# [WORK TASK]
The part below that opens with the line containing "Image resolution: width=942" and closes with the line containing "the Income Taxes" should be copied exactly, minus any pictures.

# [EXTRACTED MATERIAL]
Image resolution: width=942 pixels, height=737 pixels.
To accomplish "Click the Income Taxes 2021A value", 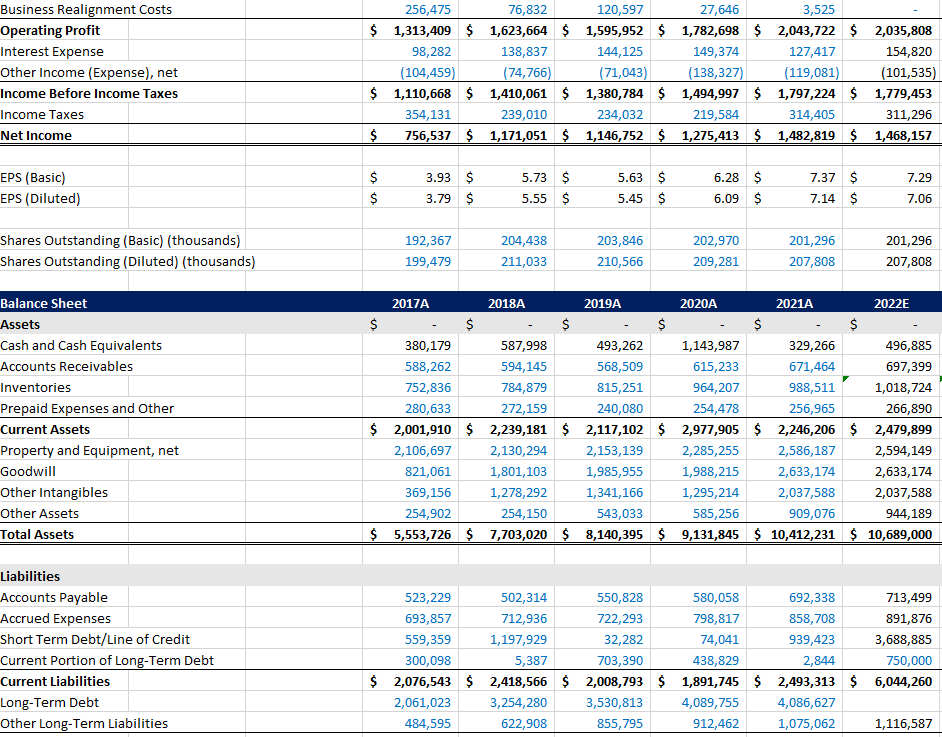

==

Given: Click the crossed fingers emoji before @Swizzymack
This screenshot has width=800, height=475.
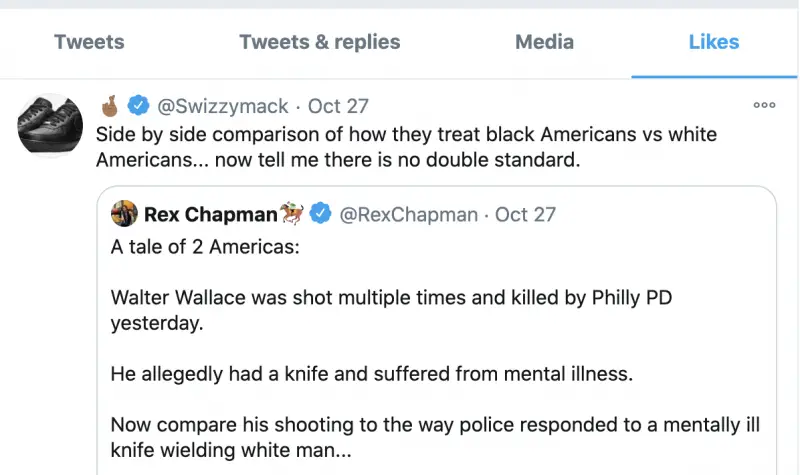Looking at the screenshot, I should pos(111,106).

# [RESULT BELOW]
Image resolution: width=942 pixels, height=737 pixels.
To accomplish "Click the Income Taxes 2021A value", 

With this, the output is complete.